## Written instruction
Present the lines below as a numbered list, skipping blank lines and leaving out the pictures.

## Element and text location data
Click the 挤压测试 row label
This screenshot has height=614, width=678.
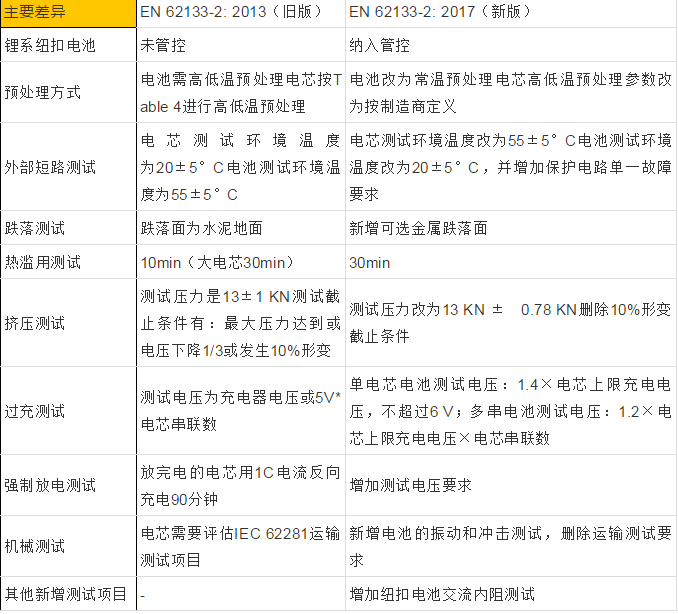(36, 323)
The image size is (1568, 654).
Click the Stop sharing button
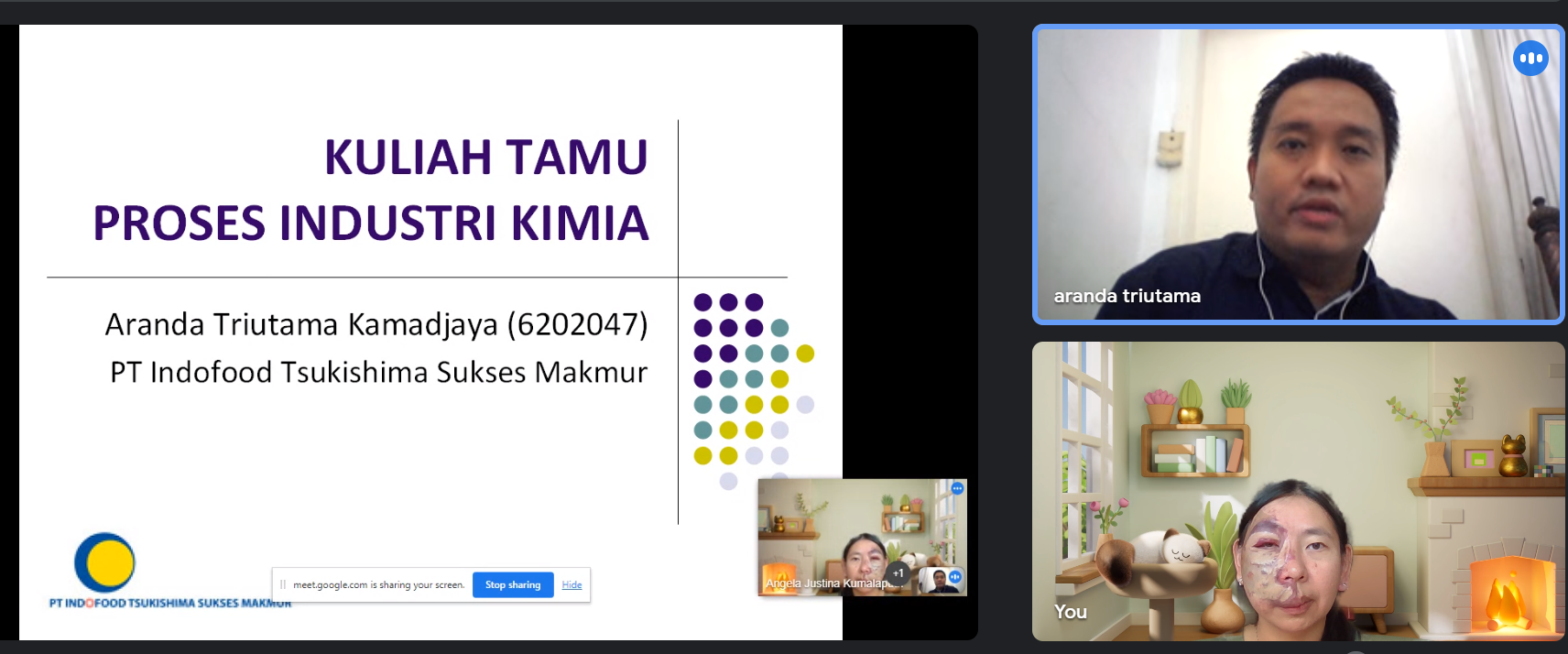513,584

## Solution for this exercise
1. Click the 挤压测试 row label
2. This screenshot has height=614, width=678.
3. (36, 323)
4. The image size is (1568, 654).
5. Click the Stop sharing button
6. 513,584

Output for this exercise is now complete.